Estratto selezionato –
--

TexasGin_82 (ha votato 9 questo film) alle 16:25 del 28 agosto 2012 ha scritto:

questo film me lo ero perso fino a ieri sera!

Marco_Biasio (ha votato 8 questo film) alle 12:13 del 2 agosto 2015 ha scritto:

Vive della stessa estetica maledettistica ed autocompiaciuta (dunque, in definitiva, posticcia, vagamente irritante) del Korine di Gummo. La differenza è che qui si racconta una storia, lì si spia dal buco della serratura: in entrambi i casi si rimane fortemente impressionati dalle prime visioni e la sensazione di insincerità si fa strada solo in seguito, quasi sottopelle. Questa è, comunque, una visione del tutto personale. Preferisco sicuramente l'Aronofsky di Pi, ma ammetto che è un gran bel vedere anche questo (la storia della madre è straziante). Qualche faciloneria qui e lì nel tessuto narrativo non ne intacca la forza complessiva.

--

Dati forniti –
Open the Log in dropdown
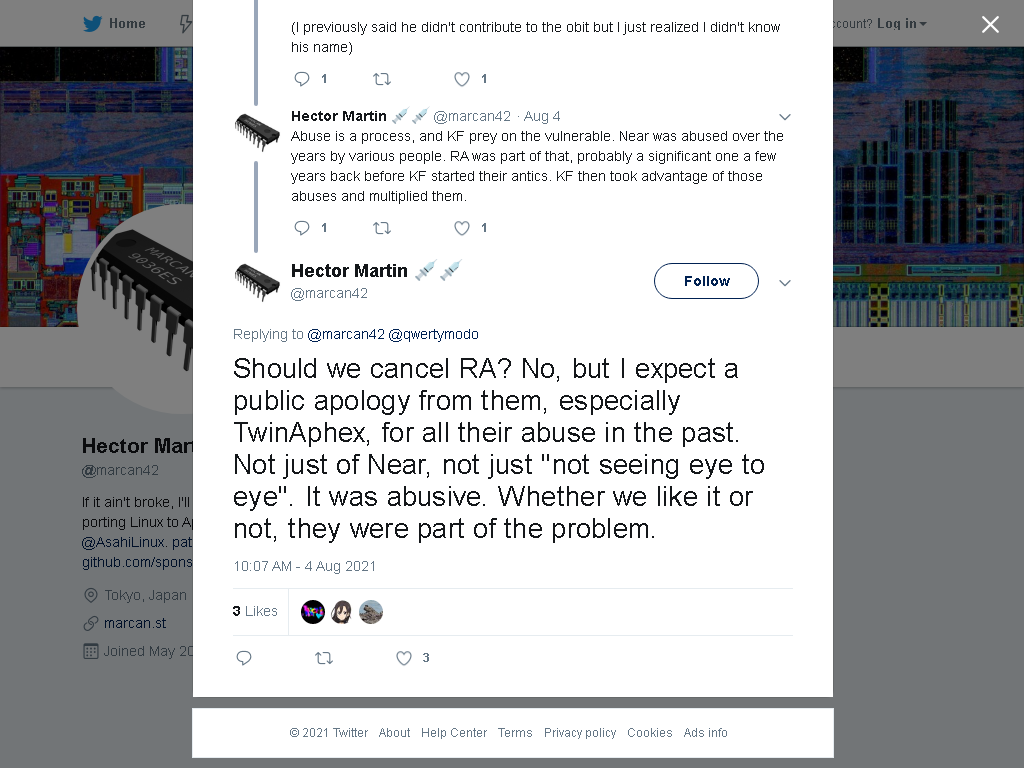This screenshot has width=1024, height=768. tap(901, 24)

--

Cosa fare –
[1] Riscrivi in forma più breve il paragrafo dell'estratto che inizia con «Vive della stessa estetica», mantenendone i fatti principali.
[2] Prosegui l'estratto con i commenti sul film a partire dal punto in cui si ferma.

Risposte –
[1] Il film ha la stessa estetica maledettistica e autocompiaciuta del Gummo di Korine, giudicata posticcia e un po' irritante. La differenza è che qui si racconta una storia, mentre in Gummo si spia dal buco della serratura. In entrambi i casi le prime visioni colpiscono molto e la sensazione di insincerità arriva solo dopo. È un parere personale: Pi di Aronofsky resta preferito, ma anche questo film è un gran bel vedere, con la storia straziante della madre. Qualche faciloneria narrativa non ne intacca la forza complessiva.

[2]
forever007 (ha votato 9 questo film) alle 20:03 del 22 ottobre 2015 ha scritto:

Non è dieci perchè uno dei personaggi non mi ha colpito più di tanto. Se ci fosse solo la madre il film sarebbe già fortissimo, con Marion e Jared Leto tocca vette che pochi film negli anni 2000 hanno toccato. Disturbante.